-- How to complete this task --
Copy the result of filtering the entries below for lines that include the string "computer".

-- Input data --

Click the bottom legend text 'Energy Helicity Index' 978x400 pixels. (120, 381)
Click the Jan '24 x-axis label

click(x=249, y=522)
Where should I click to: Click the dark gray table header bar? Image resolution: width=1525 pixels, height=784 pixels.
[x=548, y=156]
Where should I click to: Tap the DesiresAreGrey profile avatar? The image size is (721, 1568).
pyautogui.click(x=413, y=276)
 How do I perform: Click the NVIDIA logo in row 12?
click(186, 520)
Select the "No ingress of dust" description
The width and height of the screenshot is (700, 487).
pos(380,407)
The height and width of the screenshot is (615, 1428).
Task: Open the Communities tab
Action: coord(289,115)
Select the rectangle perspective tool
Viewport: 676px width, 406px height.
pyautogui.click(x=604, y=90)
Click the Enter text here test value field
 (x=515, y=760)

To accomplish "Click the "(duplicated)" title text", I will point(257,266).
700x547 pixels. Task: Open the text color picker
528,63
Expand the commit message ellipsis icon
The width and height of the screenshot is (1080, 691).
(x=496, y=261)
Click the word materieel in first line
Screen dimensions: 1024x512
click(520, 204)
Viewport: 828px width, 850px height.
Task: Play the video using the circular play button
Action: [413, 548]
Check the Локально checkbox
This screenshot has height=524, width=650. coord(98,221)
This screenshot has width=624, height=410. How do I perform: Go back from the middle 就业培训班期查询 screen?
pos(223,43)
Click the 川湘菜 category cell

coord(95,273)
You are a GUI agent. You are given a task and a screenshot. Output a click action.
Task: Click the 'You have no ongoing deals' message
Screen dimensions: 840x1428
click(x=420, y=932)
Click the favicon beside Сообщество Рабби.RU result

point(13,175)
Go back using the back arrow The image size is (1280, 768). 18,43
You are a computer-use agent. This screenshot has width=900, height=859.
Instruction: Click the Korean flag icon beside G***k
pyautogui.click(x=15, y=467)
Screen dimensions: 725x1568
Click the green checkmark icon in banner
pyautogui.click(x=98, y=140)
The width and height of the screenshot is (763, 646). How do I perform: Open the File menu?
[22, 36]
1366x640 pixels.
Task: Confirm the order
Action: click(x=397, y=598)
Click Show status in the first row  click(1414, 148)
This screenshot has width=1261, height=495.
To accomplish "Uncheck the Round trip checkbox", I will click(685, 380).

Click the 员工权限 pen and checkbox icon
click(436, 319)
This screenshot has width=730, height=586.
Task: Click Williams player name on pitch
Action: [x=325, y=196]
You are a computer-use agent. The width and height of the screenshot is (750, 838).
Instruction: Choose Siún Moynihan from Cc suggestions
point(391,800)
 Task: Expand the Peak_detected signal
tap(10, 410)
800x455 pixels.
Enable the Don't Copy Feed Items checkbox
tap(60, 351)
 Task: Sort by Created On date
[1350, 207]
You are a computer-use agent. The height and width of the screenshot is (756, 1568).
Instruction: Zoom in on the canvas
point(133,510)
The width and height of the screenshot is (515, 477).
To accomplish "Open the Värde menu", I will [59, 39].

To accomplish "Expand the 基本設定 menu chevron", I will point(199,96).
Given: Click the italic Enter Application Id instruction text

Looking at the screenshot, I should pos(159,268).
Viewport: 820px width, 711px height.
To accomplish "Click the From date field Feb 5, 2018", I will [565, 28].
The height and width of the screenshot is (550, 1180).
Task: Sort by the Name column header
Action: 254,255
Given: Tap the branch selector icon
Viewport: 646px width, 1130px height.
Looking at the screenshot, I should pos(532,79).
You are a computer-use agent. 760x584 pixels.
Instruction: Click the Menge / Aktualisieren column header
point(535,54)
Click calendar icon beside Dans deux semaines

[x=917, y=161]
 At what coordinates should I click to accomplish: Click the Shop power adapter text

-- Finished exercise --
You are a computer-use agent. This screenshot has width=900, height=859.
You are a computer-use agent. The width and height of the screenshot is (750, 838).
You are a computer-use agent. The height and width of the screenshot is (756, 1568).
You are a computer-use agent. 760x584 pixels.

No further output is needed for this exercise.